## HOW TO COMPLETE THIS TASK
Leave out all pictures while you copy the lines exactly from the one with "Terms of Service (1434, 1683)" through the last line of the listing.

## INFORMATION
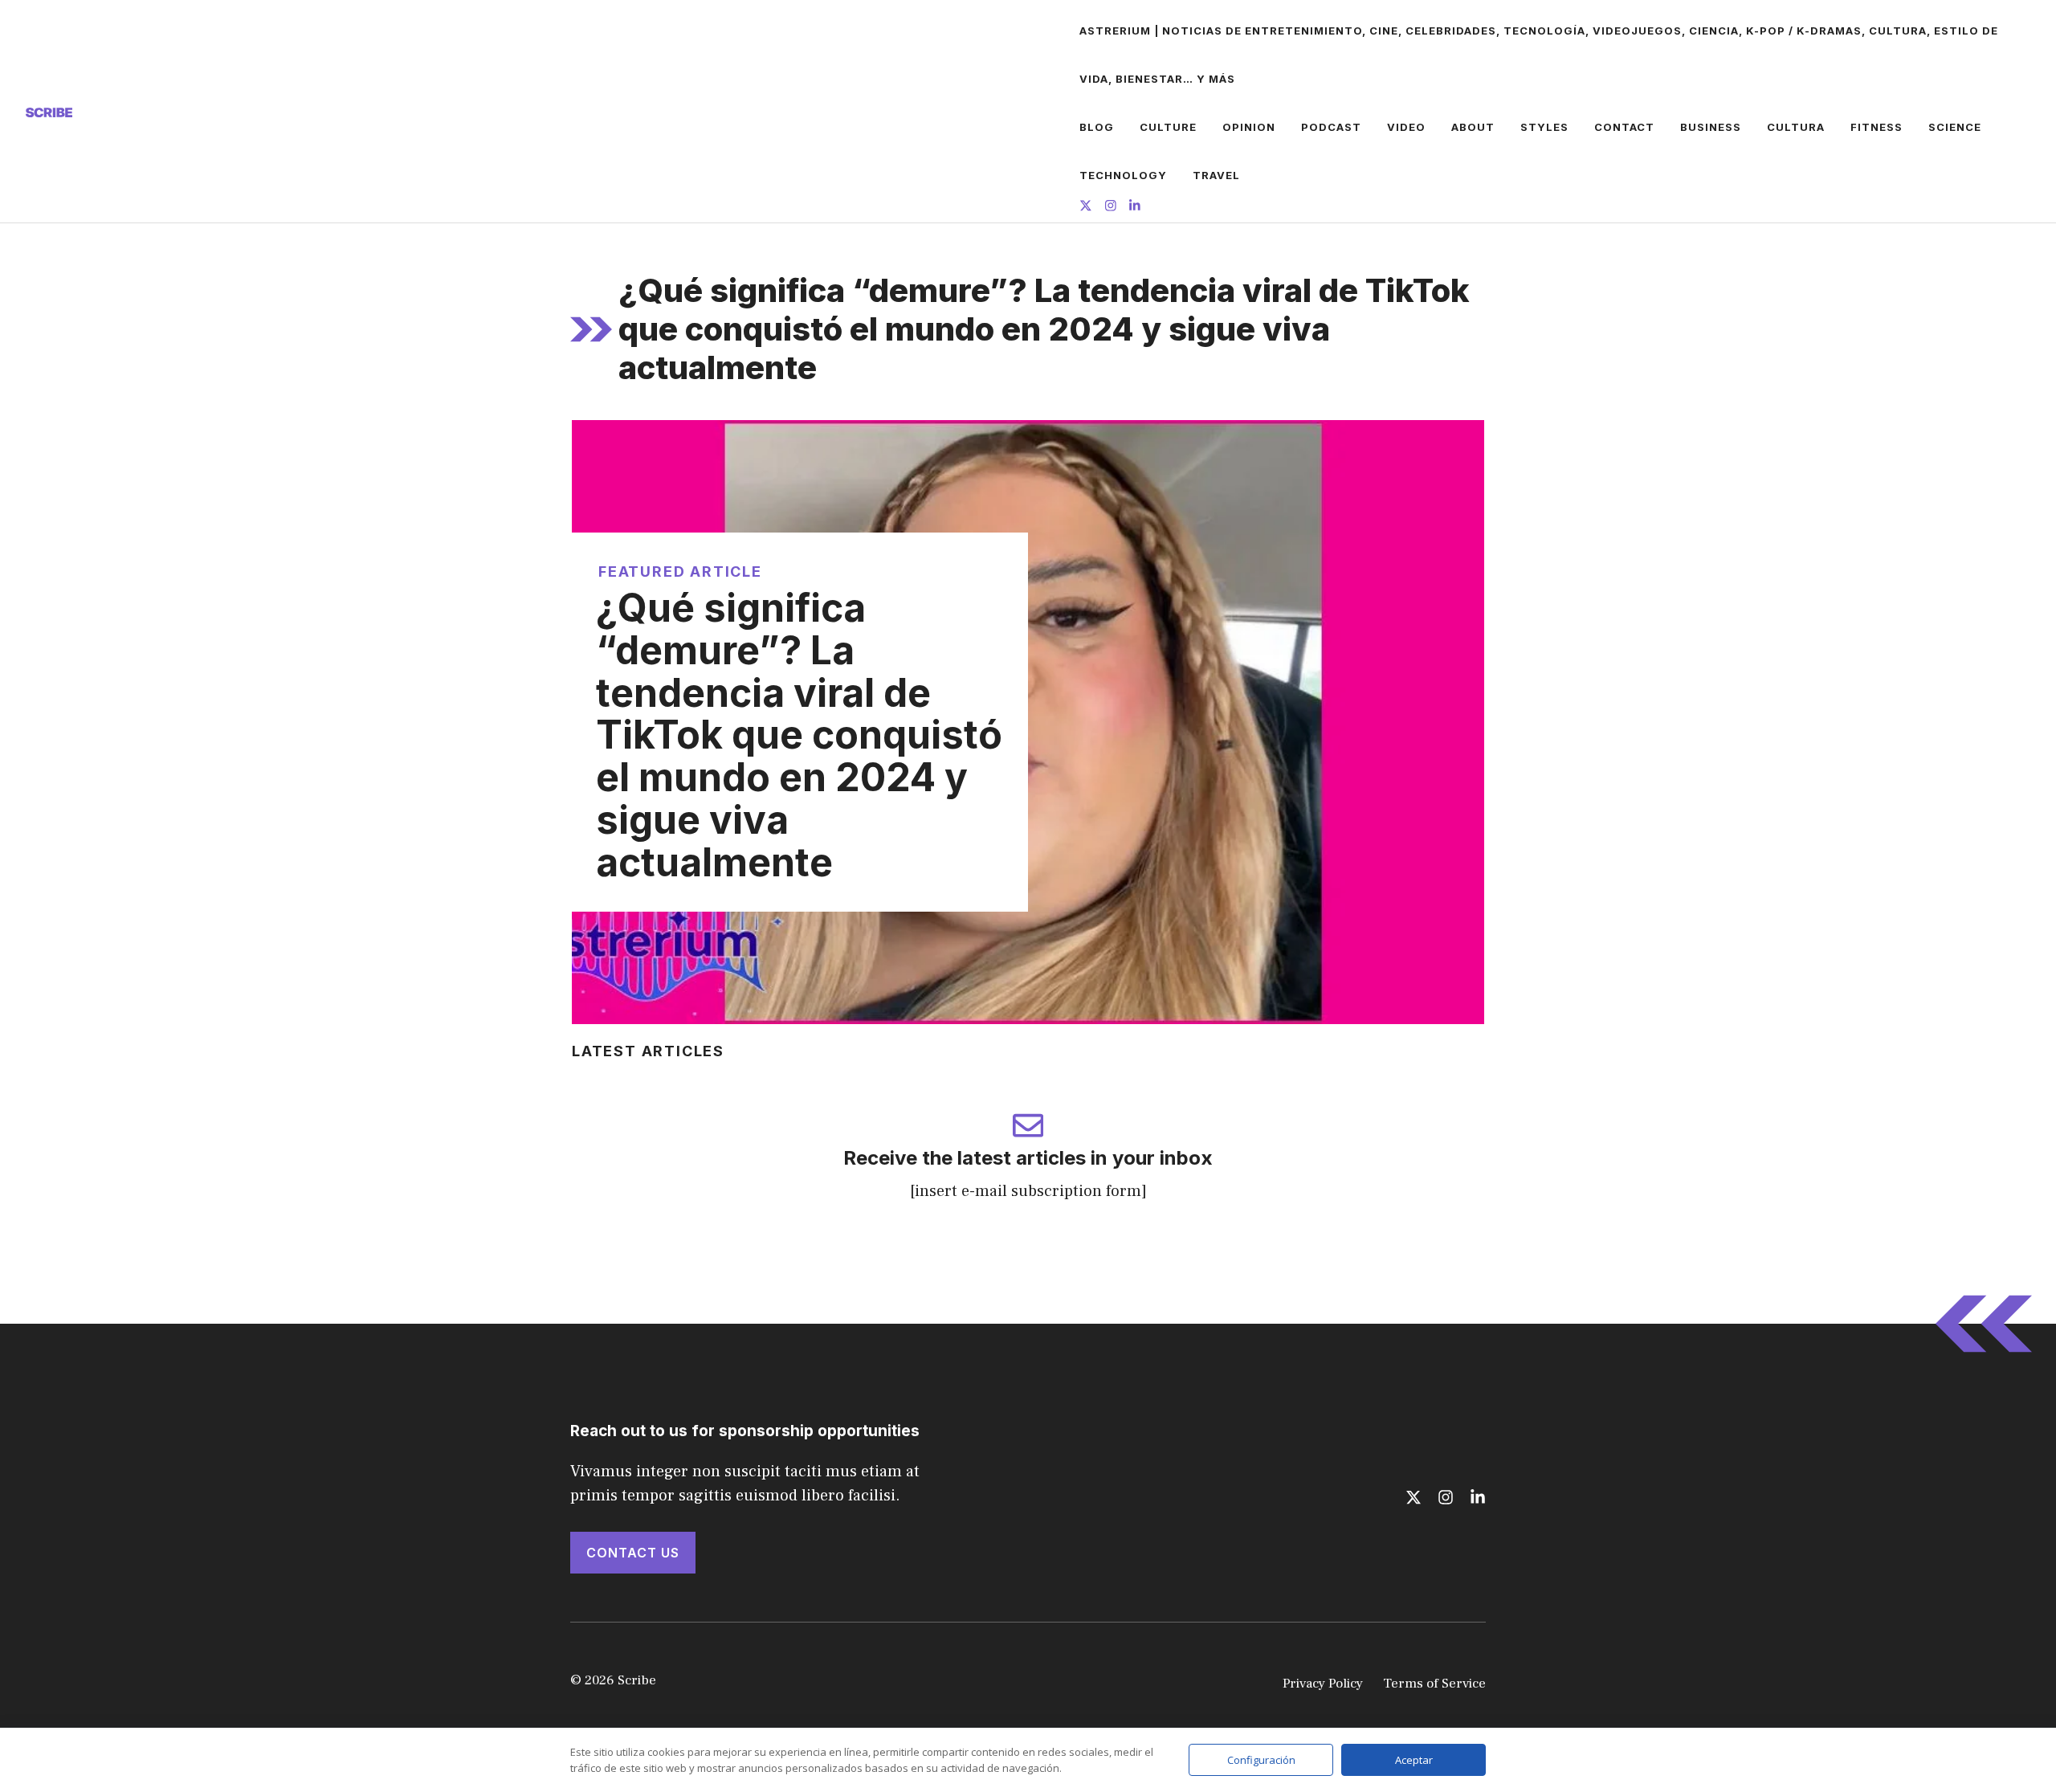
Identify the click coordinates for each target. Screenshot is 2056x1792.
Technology (1123, 175)
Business (1710, 126)
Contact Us (632, 1553)
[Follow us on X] (1085, 207)
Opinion (1248, 126)
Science (1954, 126)
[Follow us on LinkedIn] (1134, 207)
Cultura (1796, 126)
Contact (1624, 126)
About (1473, 126)
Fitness (1876, 126)
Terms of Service (1434, 1683)
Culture (1168, 126)
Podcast (1331, 126)
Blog (1096, 126)
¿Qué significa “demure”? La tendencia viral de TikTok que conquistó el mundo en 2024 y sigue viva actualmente (799, 735)
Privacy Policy (1323, 1683)
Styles (1544, 126)
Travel (1216, 175)
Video (1406, 126)
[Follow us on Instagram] (1110, 207)
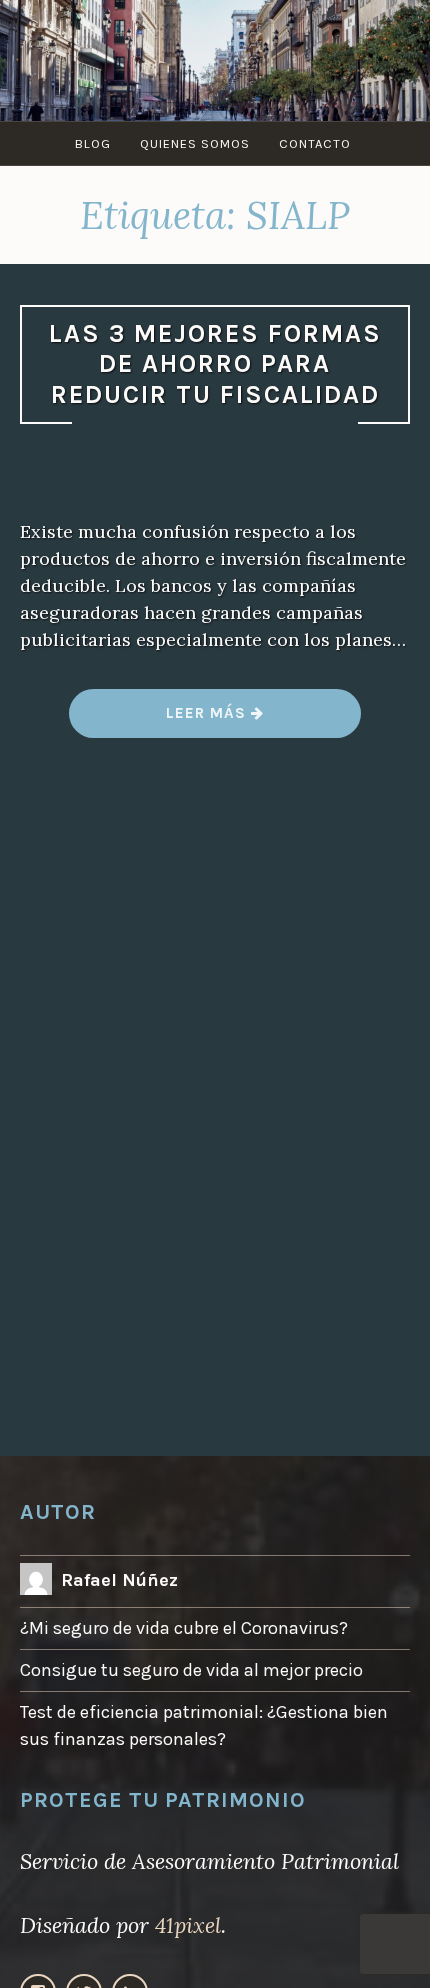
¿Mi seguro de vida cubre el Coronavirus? (184, 1628)
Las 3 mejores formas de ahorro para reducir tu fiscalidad (215, 364)
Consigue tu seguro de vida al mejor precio (191, 1670)
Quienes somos (195, 143)
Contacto (315, 143)
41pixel (188, 1925)
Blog (93, 143)
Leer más (215, 720)
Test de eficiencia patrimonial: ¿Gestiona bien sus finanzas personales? (204, 1725)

## TASK RESULT
Terms of Service (1434, 1683)
Culture (1168, 126)
Podcast (1331, 126)
Blog (1096, 126)
¿Qué significa “demure”? La tendencia viral de TikTok que conquistó el mundo en 2024 y sigue viva actualmente (799, 735)
Privacy Policy (1323, 1683)
Styles (1544, 126)
Travel (1216, 175)
Video (1406, 126)
[Follow us on Instagram] (1110, 207)
¿Mi seguro de vida cubre el Coronavirus? (184, 1628)
Las 3 mejores formas de ahorro para reducir tu fiscalidad (215, 364)
Consigue tu seguro de vida al mejor precio (191, 1670)
Quienes somos (195, 143)
Contacto (315, 143)
41pixel (188, 1925)
Blog (93, 143)
Leer más (215, 720)
Test de eficiencia patrimonial: ¿Gestiona bien sus finanzas personales? (204, 1725)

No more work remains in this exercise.